(DATA PROVIDED Opens)

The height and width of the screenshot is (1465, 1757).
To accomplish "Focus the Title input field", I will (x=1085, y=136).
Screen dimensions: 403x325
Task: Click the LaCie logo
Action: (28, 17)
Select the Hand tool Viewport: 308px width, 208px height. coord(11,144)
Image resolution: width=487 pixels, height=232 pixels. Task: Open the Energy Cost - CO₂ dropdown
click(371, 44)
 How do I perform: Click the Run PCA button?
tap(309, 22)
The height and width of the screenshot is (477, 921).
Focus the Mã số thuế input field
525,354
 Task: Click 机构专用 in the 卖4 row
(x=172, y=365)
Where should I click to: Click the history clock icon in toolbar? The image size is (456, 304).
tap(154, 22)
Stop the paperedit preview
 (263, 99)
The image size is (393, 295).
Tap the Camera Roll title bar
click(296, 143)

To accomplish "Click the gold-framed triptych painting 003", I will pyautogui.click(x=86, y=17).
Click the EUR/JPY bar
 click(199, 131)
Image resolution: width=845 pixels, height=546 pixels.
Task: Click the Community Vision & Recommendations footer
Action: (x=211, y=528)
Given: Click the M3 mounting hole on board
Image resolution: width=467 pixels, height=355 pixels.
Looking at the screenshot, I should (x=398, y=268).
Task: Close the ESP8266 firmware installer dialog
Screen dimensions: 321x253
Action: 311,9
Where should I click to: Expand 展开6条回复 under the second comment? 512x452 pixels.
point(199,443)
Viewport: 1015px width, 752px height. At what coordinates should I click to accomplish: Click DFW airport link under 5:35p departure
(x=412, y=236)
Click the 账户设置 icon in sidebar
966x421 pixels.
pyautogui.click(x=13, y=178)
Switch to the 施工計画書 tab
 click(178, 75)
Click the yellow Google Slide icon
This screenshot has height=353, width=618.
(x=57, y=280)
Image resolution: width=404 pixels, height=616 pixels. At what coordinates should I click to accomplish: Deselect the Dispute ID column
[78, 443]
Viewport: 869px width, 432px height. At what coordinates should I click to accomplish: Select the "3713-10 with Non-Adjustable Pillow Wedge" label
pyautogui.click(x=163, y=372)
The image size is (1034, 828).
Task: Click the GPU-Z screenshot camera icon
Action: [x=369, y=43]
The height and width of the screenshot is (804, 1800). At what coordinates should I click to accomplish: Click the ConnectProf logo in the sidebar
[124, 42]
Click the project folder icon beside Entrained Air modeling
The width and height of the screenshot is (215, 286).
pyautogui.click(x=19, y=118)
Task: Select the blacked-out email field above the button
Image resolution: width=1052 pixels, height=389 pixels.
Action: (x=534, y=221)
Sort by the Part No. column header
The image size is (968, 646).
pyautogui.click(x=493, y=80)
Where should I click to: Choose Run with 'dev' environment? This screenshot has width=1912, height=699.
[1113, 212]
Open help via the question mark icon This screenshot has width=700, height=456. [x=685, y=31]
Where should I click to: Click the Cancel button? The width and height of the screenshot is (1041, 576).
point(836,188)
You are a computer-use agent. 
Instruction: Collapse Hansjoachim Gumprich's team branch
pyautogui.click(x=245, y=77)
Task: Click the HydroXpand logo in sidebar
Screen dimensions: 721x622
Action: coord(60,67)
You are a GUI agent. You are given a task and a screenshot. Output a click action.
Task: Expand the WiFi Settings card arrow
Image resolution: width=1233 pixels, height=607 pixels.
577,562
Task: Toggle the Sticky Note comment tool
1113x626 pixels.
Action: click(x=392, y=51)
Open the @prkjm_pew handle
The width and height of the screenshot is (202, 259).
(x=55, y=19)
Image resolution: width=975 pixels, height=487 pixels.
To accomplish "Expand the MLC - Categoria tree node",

(DATA PROVIDED Closes)

* ACTION ITEM
Reproduce the data in its entirety, matching each character.

* COMPLETED EXERCISE
The height and width of the screenshot is (1465, 1757).
To accomplish "Focus the Title input field", I will (x=1085, y=136).
Screen dimensions: 403x325
Task: Click the LaCie logo
Action: (28, 17)
Select the Hand tool Viewport: 308px width, 208px height. coord(11,144)
Image resolution: width=487 pixels, height=232 pixels. Task: Open the Energy Cost - CO₂ dropdown
click(371, 44)
 How do I perform: Click the Run PCA button?
tap(309, 22)
The height and width of the screenshot is (477, 921).
Focus the Mã số thuế input field
525,354
 Task: Click 机构专用 in the 卖4 row
(x=172, y=365)
Where should I click to: Click the history clock icon in toolbar? The image size is (456, 304).
tap(154, 22)
Stop the paperedit preview
 (263, 99)
The image size is (393, 295).
Tap the Camera Roll title bar
click(296, 143)

To accomplish "Click the gold-framed triptych painting 003", I will pyautogui.click(x=86, y=17).
Click the EUR/JPY bar
 click(199, 131)
Image resolution: width=845 pixels, height=546 pixels.
Task: Click the Community Vision & Recommendations footer
Action: (x=211, y=528)
Given: Click the M3 mounting hole on board
Image resolution: width=467 pixels, height=355 pixels.
Looking at the screenshot, I should (x=398, y=268).
Task: Close the ESP8266 firmware installer dialog
Screen dimensions: 321x253
Action: 311,9
Where should I click to: Expand 展开6条回复 under the second comment? 512x452 pixels.
point(199,443)
Viewport: 1015px width, 752px height. At what coordinates should I click to accomplish: Click DFW airport link under 5:35p departure
(x=412, y=236)
Click the 账户设置 icon in sidebar
966x421 pixels.
pyautogui.click(x=13, y=178)
Switch to the 施工計画書 tab
 click(178, 75)
Click the yellow Google Slide icon
This screenshot has height=353, width=618.
(x=57, y=280)
Image resolution: width=404 pixels, height=616 pixels. At what coordinates should I click to accomplish: Deselect the Dispute ID column
[78, 443]
Viewport: 869px width, 432px height. At what coordinates should I click to accomplish: Select the "3713-10 with Non-Adjustable Pillow Wedge" label
pyautogui.click(x=163, y=372)
The image size is (1034, 828).
Task: Click the GPU-Z screenshot camera icon
Action: [x=369, y=43]
The height and width of the screenshot is (804, 1800). At what coordinates should I click to accomplish: Click the ConnectProf logo in the sidebar
[124, 42]
Click the project folder icon beside Entrained Air modeling
The width and height of the screenshot is (215, 286).
pyautogui.click(x=19, y=118)
Task: Select the blacked-out email field above the button
Image resolution: width=1052 pixels, height=389 pixels.
Action: (x=534, y=221)
Sort by the Part No. column header
The image size is (968, 646).
pyautogui.click(x=493, y=80)
Where should I click to: Choose Run with 'dev' environment? This screenshot has width=1912, height=699.
[1113, 212]
Open help via the question mark icon This screenshot has width=700, height=456. [x=685, y=31]
Where should I click to: Click the Cancel button? The width and height of the screenshot is (1041, 576).
point(836,188)
You are a computer-use agent. 
Instruction: Collapse Hansjoachim Gumprich's team branch
pyautogui.click(x=245, y=77)
Task: Click the HydroXpand logo in sidebar
Screen dimensions: 721x622
Action: coord(60,67)
You are a GUI agent. You are given a task and a screenshot. Output a click action.
Task: Expand the WiFi Settings card arrow
Image resolution: width=1233 pixels, height=607 pixels.
577,562
Task: Toggle the Sticky Note comment tool
1113x626 pixels.
Action: click(x=392, y=51)
Open the @prkjm_pew handle
The width and height of the screenshot is (202, 259).
(x=55, y=19)
Image resolution: width=975 pixels, height=487 pixels.
To accomplish "Expand the MLC - Categoria tree node",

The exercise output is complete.